_Goal of the exercise_.
The stretch wanted below opens at the line containing "Click the Final metric value input box" and closes at the line containing "Task: Open host controls lock icon". Please return it exactly, with no other lines.

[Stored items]
━━━━━━

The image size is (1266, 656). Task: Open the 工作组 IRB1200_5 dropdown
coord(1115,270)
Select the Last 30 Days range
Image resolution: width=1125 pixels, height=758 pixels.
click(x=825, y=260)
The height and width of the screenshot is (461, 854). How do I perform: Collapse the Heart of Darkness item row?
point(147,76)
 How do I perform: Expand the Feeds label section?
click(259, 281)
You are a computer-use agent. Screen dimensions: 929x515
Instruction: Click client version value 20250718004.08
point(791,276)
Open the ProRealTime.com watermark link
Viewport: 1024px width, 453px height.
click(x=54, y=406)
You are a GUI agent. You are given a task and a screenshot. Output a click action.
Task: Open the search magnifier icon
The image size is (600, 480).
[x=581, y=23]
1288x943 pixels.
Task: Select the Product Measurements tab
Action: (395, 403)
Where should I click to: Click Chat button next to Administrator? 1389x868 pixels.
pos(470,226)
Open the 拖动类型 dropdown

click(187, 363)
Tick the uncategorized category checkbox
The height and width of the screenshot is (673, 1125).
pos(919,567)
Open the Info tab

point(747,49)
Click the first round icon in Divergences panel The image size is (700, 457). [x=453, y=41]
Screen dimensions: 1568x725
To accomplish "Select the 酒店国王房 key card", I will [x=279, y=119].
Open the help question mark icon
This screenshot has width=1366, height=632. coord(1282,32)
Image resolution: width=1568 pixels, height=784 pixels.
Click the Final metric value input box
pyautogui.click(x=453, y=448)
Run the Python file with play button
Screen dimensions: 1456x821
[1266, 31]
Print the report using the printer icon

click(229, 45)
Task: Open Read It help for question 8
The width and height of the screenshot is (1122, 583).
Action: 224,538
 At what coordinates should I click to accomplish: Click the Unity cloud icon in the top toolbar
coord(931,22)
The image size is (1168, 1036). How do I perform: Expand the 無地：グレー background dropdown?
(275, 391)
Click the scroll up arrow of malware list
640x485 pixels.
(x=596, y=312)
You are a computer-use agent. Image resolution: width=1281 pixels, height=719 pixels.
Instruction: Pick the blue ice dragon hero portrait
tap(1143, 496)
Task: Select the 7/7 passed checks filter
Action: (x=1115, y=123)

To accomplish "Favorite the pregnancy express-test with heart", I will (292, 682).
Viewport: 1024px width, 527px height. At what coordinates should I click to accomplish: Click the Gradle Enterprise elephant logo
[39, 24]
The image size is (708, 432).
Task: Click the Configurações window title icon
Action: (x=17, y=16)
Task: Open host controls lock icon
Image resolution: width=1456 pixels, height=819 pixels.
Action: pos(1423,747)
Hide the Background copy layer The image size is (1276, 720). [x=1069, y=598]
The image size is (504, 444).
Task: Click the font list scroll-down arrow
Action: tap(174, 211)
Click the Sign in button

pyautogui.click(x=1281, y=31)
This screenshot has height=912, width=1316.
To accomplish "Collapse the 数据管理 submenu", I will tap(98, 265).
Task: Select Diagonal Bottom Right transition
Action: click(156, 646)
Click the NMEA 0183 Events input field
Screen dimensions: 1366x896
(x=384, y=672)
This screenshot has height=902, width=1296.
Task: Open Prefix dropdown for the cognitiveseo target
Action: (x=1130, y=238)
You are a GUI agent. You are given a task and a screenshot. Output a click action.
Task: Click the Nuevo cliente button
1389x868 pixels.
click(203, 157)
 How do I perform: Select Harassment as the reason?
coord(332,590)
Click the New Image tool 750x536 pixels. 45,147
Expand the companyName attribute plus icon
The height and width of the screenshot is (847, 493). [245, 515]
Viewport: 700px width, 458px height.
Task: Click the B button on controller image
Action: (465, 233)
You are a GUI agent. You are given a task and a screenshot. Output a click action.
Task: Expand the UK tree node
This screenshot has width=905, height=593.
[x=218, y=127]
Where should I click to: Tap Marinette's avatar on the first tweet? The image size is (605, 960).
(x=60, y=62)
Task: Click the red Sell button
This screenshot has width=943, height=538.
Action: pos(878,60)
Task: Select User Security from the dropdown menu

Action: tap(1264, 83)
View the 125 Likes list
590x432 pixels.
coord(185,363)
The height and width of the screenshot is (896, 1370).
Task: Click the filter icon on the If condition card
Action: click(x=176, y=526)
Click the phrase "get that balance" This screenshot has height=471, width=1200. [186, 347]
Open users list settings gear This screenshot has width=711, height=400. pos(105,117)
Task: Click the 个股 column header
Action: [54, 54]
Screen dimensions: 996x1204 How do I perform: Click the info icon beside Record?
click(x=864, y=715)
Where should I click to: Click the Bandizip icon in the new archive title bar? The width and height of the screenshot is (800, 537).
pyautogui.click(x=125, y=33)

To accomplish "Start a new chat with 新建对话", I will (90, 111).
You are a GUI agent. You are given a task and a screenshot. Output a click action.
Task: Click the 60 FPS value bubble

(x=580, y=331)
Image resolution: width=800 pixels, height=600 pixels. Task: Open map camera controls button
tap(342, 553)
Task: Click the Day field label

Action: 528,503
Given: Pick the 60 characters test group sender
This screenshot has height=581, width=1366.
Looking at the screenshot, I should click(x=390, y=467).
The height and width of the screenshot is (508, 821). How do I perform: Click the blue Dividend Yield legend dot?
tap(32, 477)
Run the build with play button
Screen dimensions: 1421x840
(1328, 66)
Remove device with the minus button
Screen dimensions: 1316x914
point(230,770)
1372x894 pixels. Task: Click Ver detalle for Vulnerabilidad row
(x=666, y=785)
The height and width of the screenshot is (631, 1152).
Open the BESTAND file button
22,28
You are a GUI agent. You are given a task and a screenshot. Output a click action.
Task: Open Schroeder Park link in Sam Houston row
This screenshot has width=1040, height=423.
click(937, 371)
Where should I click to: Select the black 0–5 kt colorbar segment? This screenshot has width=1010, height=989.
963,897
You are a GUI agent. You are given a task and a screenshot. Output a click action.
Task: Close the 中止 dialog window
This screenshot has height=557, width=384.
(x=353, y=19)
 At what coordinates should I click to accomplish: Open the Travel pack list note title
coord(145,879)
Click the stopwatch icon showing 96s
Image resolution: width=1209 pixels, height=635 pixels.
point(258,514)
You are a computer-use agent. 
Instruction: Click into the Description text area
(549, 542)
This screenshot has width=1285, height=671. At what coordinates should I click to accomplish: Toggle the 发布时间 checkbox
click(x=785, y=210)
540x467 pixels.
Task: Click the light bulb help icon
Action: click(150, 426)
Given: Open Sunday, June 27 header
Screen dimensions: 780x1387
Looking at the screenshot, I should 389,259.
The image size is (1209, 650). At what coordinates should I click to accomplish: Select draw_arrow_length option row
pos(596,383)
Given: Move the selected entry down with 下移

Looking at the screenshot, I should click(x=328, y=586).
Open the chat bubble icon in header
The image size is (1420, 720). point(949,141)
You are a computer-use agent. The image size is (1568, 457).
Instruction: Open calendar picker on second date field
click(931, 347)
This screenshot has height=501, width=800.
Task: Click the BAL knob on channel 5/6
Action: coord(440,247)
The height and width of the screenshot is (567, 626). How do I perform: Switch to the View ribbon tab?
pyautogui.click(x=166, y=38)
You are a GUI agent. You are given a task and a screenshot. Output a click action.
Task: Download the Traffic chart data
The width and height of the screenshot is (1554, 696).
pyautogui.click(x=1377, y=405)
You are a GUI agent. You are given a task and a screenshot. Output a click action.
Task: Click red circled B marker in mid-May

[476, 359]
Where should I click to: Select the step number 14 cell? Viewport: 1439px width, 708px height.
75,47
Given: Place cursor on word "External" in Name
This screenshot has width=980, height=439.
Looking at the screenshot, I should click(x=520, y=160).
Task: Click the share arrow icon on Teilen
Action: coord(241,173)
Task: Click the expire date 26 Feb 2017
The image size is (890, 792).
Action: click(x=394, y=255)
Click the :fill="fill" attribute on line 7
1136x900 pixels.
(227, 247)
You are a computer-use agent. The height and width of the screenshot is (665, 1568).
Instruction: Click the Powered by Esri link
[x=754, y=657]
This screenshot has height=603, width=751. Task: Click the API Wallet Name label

━━━━━━

_Your solution_.
Click the Final metric value input box
pyautogui.click(x=453, y=448)
Run the Python file with play button
Screen dimensions: 1456x821
[1266, 31]
Print the report using the printer icon

click(229, 45)
Task: Open Read It help for question 8
The width and height of the screenshot is (1122, 583).
Action: 224,538
 At what coordinates should I click to accomplish: Click the Unity cloud icon in the top toolbar
coord(931,22)
The image size is (1168, 1036). How do I perform: Expand the 無地：グレー background dropdown?
(275, 391)
Click the scroll up arrow of malware list
640x485 pixels.
(x=596, y=312)
You are a computer-use agent. Image resolution: width=1281 pixels, height=719 pixels.
Instruction: Pick the blue ice dragon hero portrait
tap(1143, 496)
Task: Select the 7/7 passed checks filter
Action: (x=1115, y=123)

To accomplish "Favorite the pregnancy express-test with heart", I will (292, 682).
Viewport: 1024px width, 527px height. At what coordinates should I click to accomplish: Click the Gradle Enterprise elephant logo
[39, 24]
The image size is (708, 432).
Task: Click the Configurações window title icon
Action: (x=17, y=16)
Task: Open host controls lock icon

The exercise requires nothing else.